YOUR ASSIGNMENT:
Copy exactly the lines of the data below, beginning with the line with "The image size is (963, 830)." and ending with the line with "This screenshot has width=932, height=550.". Pictures are to be omitted.

Pixel coordinate grounding data:
---+---

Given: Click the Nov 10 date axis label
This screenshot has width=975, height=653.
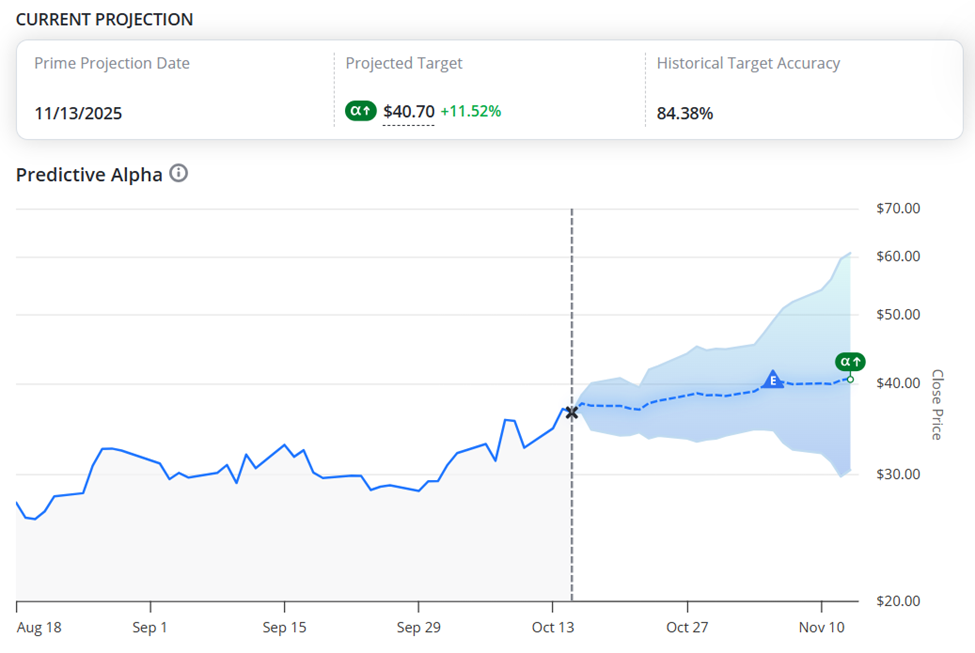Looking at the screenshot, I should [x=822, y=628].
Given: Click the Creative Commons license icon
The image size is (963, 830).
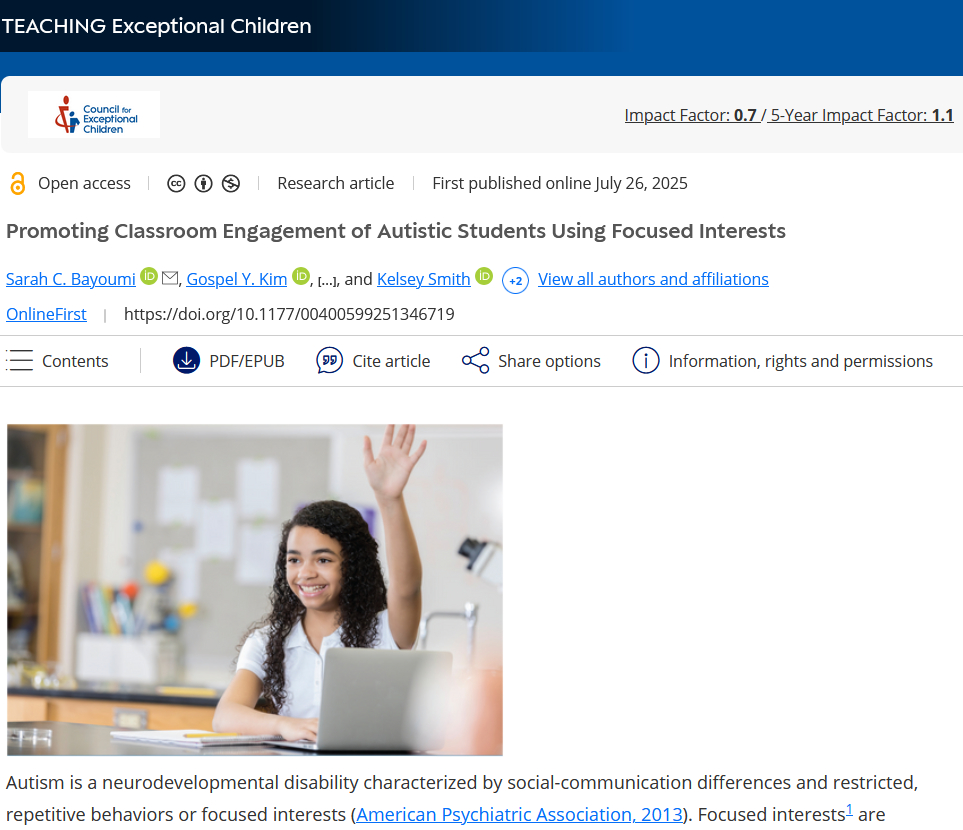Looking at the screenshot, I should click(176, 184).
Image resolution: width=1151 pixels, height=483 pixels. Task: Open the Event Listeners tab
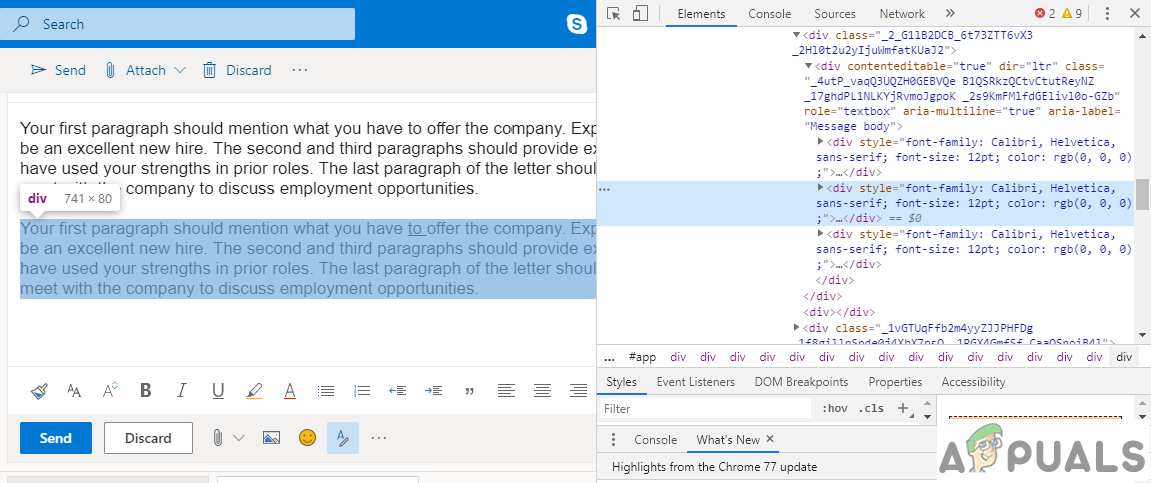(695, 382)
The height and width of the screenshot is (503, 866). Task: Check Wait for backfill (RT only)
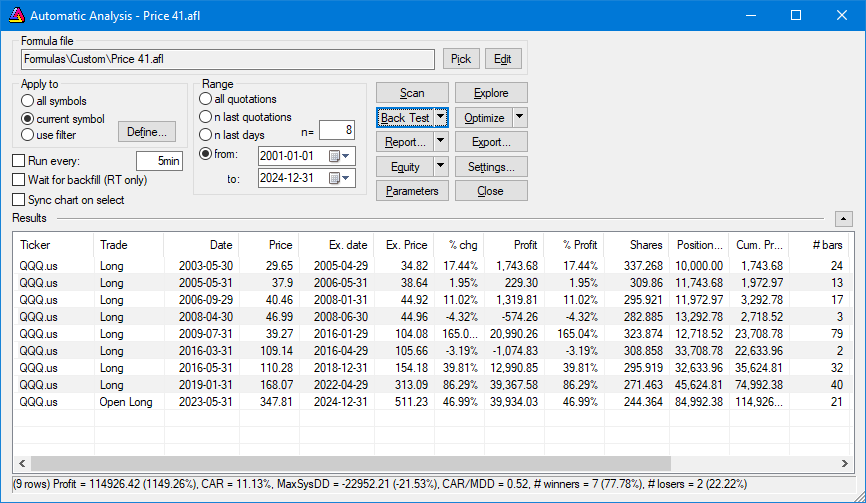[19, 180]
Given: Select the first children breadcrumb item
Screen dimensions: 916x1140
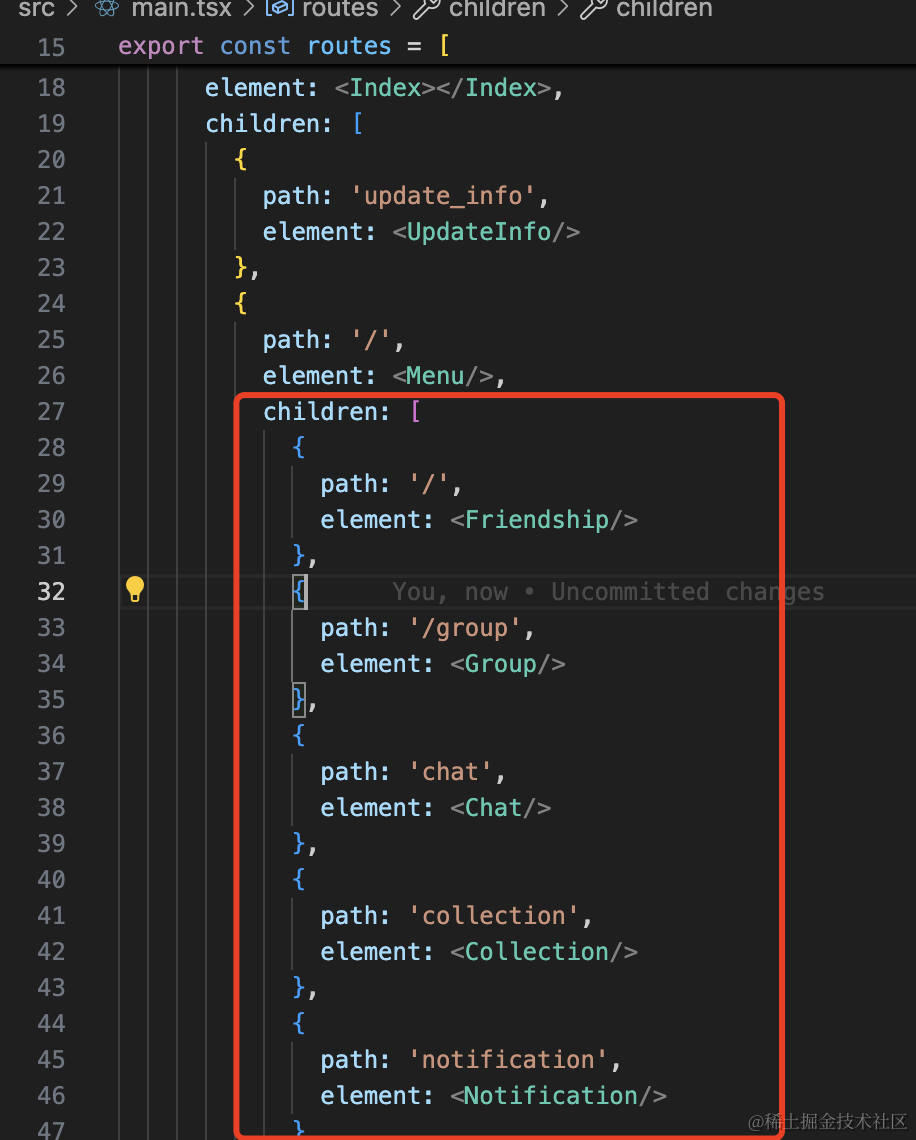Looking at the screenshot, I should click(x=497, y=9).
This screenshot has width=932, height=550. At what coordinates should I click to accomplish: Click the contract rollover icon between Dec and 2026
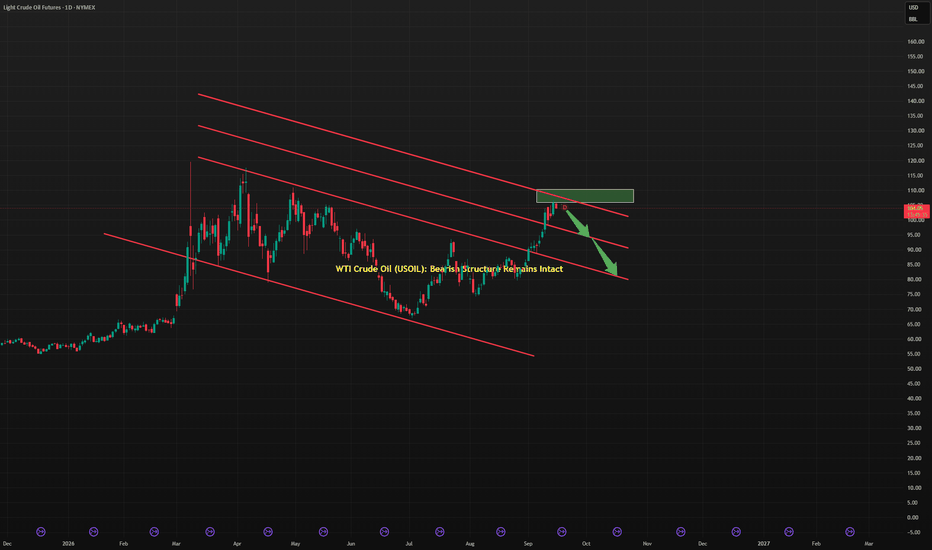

---+---

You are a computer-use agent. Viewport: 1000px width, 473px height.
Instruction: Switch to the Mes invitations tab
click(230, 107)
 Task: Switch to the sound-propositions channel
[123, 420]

---+---

RESPONSE BELOW:
The image size is (963, 830).
Looking at the screenshot, I should click(176, 184).
Image resolution: width=1151 pixels, height=483 pixels. Task: Open the Event Listeners tab
(695, 382)
The height and width of the screenshot is (503, 866). Task: Check Wait for backfill (RT only)
[19, 180]
Given: Select the first children breadcrumb item
Screen dimensions: 916x1140
Looking at the screenshot, I should click(x=497, y=9).
This screenshot has width=932, height=550. At what coordinates should I click to accomplish: Click the contract rollover icon between Dec and 2026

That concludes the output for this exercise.